The reptilian brain has two basic needs: survival and reproduction
Located in the brain stem, the reptilain brain is the first layer of the brain that your advertising will need to appeal to and break past in order to make it to the next two layers of your brain before the consumer makes a decision on whether to respond to your advert. It acts as a precautionary filter so that you can quickly escape from the situation if it is deemed to pose a threat to self-preservation. Therefore, designing an advertisement which appeals to human's most primitive needs is the pivotal first step in order to attain marketing success.
The brain stem operates unconsciously and is responsible for making 90% of our decisions without our control. It is the foremost part of the brain that your advertising needs to appeal to. So how can marketers tap into it?
It comes down to understanding our basic primitive needs. The lizard brain responds to anything that will ensure its survival and self-preservation and shuts down anything that poses a threat or a chance of experiencing pain. The brain is subconsciously processing every new advertisement as a threat to its existence. You need to ensure that your commercial appeals to human's most basic desires so that it is not immediately discarded. With the amount of information that the brain is bombarded with each day, how do you make sure that your advertisement makes the cut? These top neuromarketing tips will help.
Appeal to the ego
The survivalist nature of the reptilian brain means that it is incredibly egocentric. When a prospective consumer is considering a brand, their main concern is, 'What's in it for me? How will this benefit my life?' The driving force subconsciously underpinning these thoughts are, 'How will this ensure my continued survival and reproductive value?' If you can clearly demonstrate how your product or service will enhance their quality of life and appeal to those that they are trying to attract, then you are on to a winner.

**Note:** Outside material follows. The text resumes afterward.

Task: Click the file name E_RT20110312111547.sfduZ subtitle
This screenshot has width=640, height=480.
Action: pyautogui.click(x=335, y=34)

The reptilian brain processes visuals faster than words
As part of its survival mechanism to perceive danger as quickly as possible, the optic nerve runs directly to the brain stem. Therefore, appealing with visuals is a key tactic to primarily generating a positive response before the other portions of your brain use their energy to investigate further. The lizard brain is unable to comprehend too many words, so will instantly discard your message as requiring too much energy to decipher and will have already moved on to your competitor's advertising message to see what it has to offer them.
Focus the most important points at the beginning and end of your advertisement
The need to conserve energy means that the reptilian brain focuses on the beginning and the end of the message to instantly make sense of it, skimming over the middle. Therefore, you need to make sure that the important points that you wish to convey are at these focal points of your commercial.
Position yourself as the best option in your field
The survival of the fittest drive intrinsic to humans means that if you can demonstrate that your advertising towers over all of your competitors, then you are speaking the lizard brain's language.
Keep it simple
As the least evolved aspect of our brain, the brain stem does not have the ability to respond to complex information, so keep your advertising message simple. The brain requires a lot of energy to function; it subconsciously does not want to waste time on anything that is a waste of this precious energy supply. As a result, it instinctively makes decisions at an incredibly fast pace, so including large imagery and a simple message that spell out the benefits to a customer and pose no threat are essential ways to grab the customer's attention.
Offer to relieve potential sources of pain
The pain that the brain is constantly seeking to avoid can also be attributed to the cost of spending. Demonstrating the value of what you have to offer will make them feel that they are gaining rather than losing. It is important to remember though that the brain stem is primarily seeking self-preservation, so avoiding pain is of more importance than seeking pleasure. Therefore, simply describing the benefits alone will not be enough to win over this part of the brain. Instead, reverse the process by explicitly stating the source of pain that the customer is currently experiencing in their lives and making them aware of how you can alleviate that pain. Now the lizard brain will sit up and take notice!
The human brain is a complex structure but when you understand the fundamentals that it is based on, it is easy to tailor your advertising to ensure that you press all the right buttons. At the base level, humans are predictable and simple creatures. By applying this neuromarketing knowledge, you will ensure that your marketing message makes it through this reptilian gatekeeper's selective filter to reach the next level of the brain.